The policy not only faces opposition in court. One who takes particular exception to it is Virginia Congressman Bobby Scott, who sponsored PREA in 2003.  

“The Trump Administration’s action violates the spirit and intent of the Prison Rape Elimination Act by unfairly and unnecessarily putting transgender inmates at a higher risk of sexual assault,” Scott said in statement to INTO.

Saenz worries that the new BOP policy will also muddy the waters around PREA compliance beyond federal prisons.

“It sets a dangerous precedent that we hope states do not take this as a green light to implement some harmful changes,” he said.

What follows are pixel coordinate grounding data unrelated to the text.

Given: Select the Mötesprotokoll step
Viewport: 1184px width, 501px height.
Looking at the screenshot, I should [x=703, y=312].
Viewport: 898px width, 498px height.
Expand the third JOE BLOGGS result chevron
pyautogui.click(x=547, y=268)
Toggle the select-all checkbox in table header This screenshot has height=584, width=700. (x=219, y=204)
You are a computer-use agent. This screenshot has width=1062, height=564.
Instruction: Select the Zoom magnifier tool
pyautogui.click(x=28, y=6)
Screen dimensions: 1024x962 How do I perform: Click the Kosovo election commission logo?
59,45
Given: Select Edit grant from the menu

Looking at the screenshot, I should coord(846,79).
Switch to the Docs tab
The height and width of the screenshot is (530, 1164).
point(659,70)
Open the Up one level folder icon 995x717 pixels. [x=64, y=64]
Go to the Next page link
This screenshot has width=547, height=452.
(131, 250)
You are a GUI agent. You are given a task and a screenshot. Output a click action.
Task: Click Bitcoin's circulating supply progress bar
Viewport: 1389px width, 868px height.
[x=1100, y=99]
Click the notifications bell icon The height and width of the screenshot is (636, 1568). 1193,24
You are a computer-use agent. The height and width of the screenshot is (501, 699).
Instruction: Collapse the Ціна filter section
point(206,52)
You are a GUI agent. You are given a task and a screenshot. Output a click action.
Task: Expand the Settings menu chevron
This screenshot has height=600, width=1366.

Despite PREA, transgender prisoners have faced extraordinary high rates of violence behind bars in the U.S. A California study found that transgender inmates were 13 times more likely to be sexually abused behind bars than cisgender people.

The Colorado Department of Corrections is refusing to house transgender inmate Lindsay Saunders with women despite pleas from her attorney and local lawmakers. She has reportedly been sexually assaulted twice in custody and faces daily abuse from her peers and prison staff.

The Philadelphia Department of Corrections is likewise facing difficult questions over its decision to house a transgender woman arrested at Pride with men earlier this month.

Challenges to those placements could become more difficult now that the Department of Justice has confused the rule of law, say advocates.

“At a minimum, it sends the completely wrong message,” said Thompson. “I think the clearest evidence is really just pointing to what can only be described as an anti-trans bigotry that animates the actions of this Department of Justice.”